La France doute de la régularité du scrutin présidentiel des Comores
Le second tour des élections présidentielles et des Gouverneurs des Comores a été entaché de nombreuses irrégularités et interventions armées de nature à remettre en cause la validité du vote de ce dimanche sur l’île d’Anjouan, a déclaré lundi à Paris le porte-parole du ministère français des Affaires étrangères, Bernard Valero.
S’exprimant lors d’un point de presse, M. Valero a indiqué que l’équipe d’observateurs français déployée aux Comores a constaté de nombreuses irrégularités parmi lesquelles des bourrages d’urnes, des listes d’émargements pré-cochées à Anjouan.

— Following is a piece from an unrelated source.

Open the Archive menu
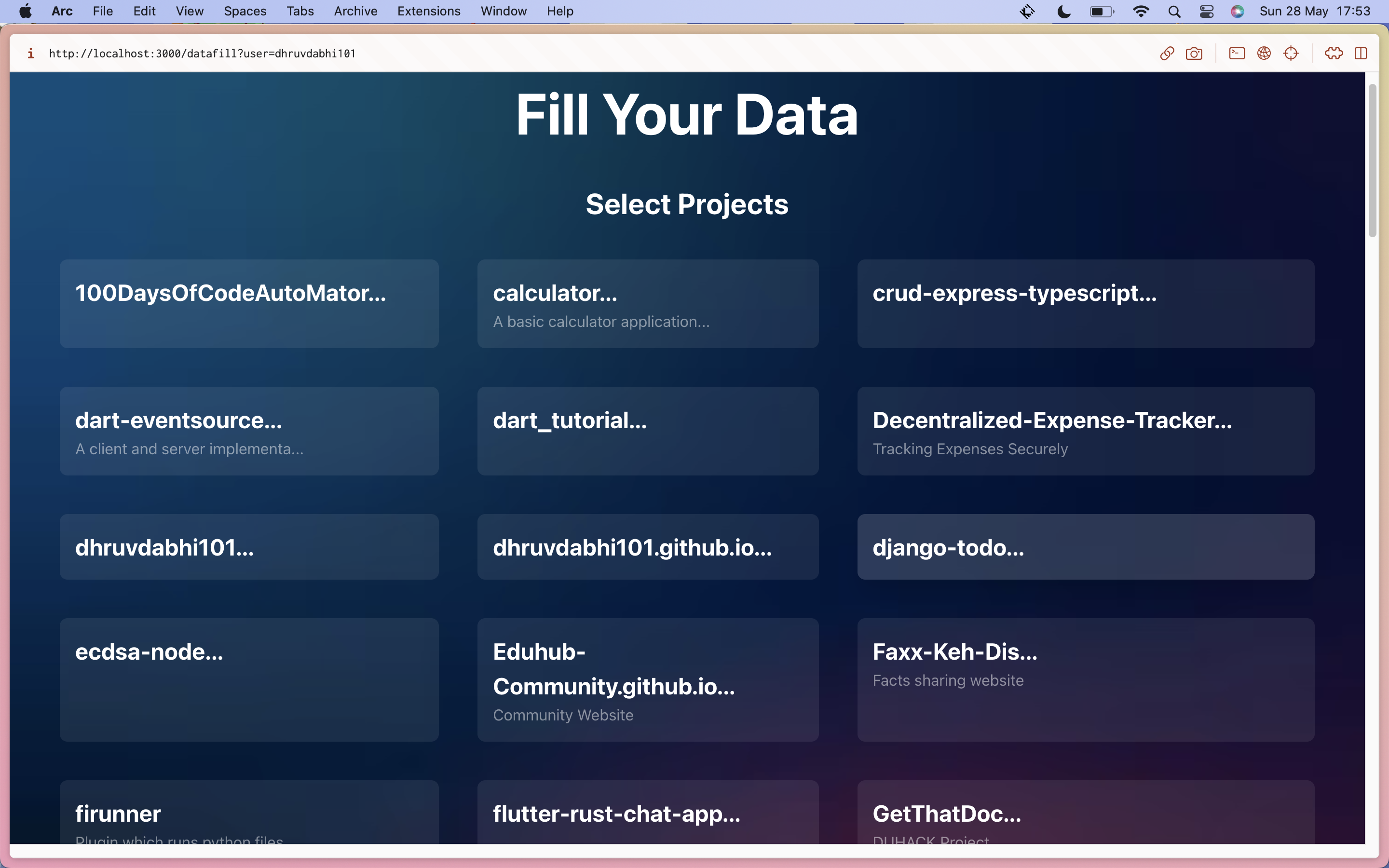 pyautogui.click(x=355, y=12)
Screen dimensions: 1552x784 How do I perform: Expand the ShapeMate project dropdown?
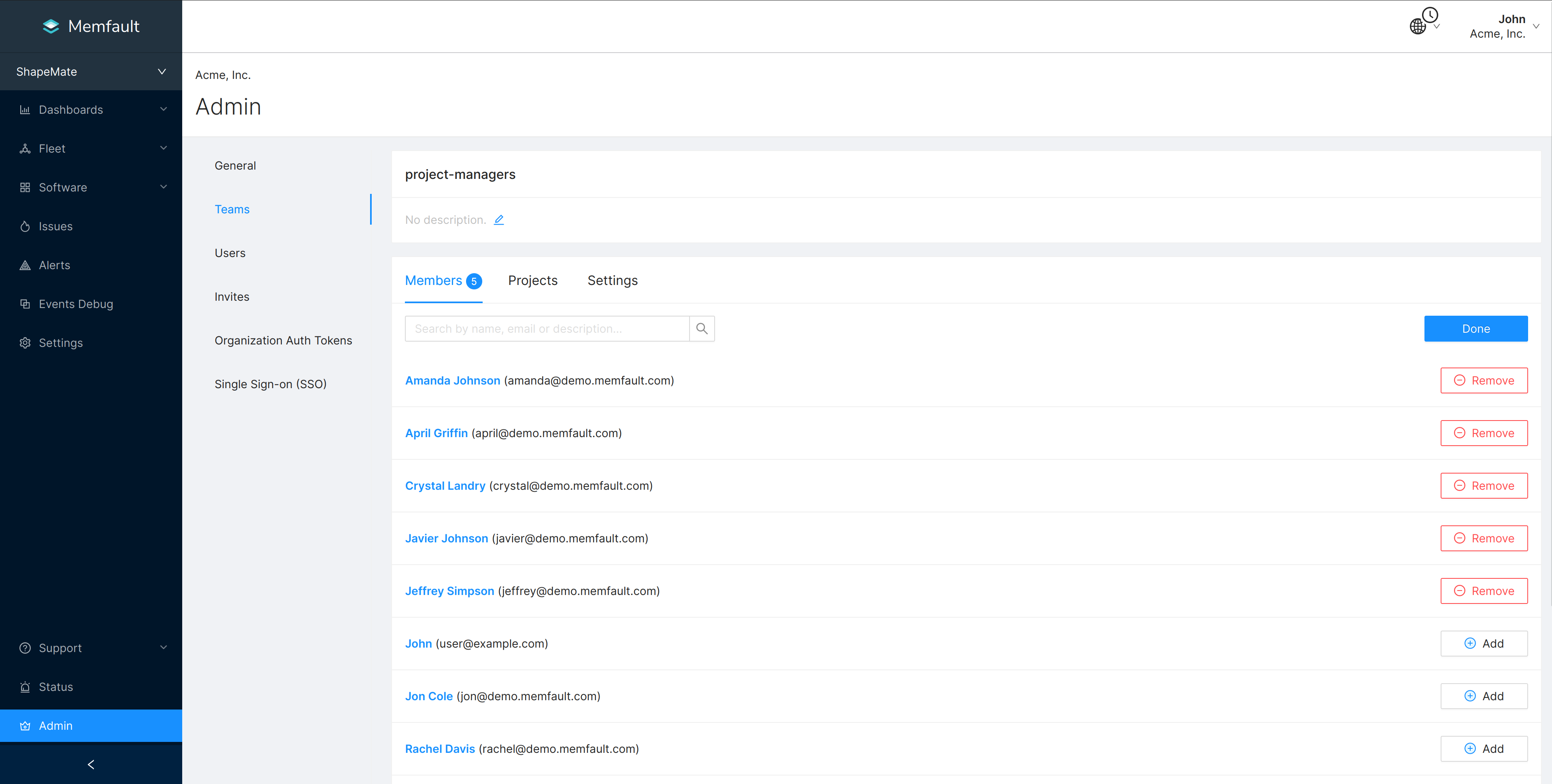91,72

«Ces irrégularités, par leur ampleur, semblent de nature à remettre en cause la validité du vote dans un grand nombre de bureaux, notamment dans la région de Sima et dans le Nyoumakele», a souligné le porte-parole du Quai d’Orsay qui a en outre déploré l’utilisation des forces de l’ordre pour empêcher l’expression libre et démocratique du peuple comorien.
«Nous regrettons que les appels à la transparence du scrutin, lancés après le premier tour du 7 novembre, n’aient pas été entendus. La France appelle au calme et au rejet de toutes formes de violence», a poursuivi M. Valero.
Selon lui, la contestation de la régularité des élections de dimanche doit se faire devant les institutions judiciaires, en particulier la Cour constitutionnelle, juge du contentieux électoral aux Comores.
«Nous réitérons notre confiance dans les institutions judiciaires comoriennes, pour se prononcer en toute indépendance et en toute impartialité sur les résultats de ce scrutin», a encore dit M. Valero.
Près de 384.000 électeurs étaient appelés dimanche à départager MM. Ikililou Dhoinine et Mohamed Said Fazul les deux candidats arrivés en tête du premier tour de la présidentielle organisé le 7 novembre et à désigner les Gouverneurs des trois îles qui forment l’Union des Comores.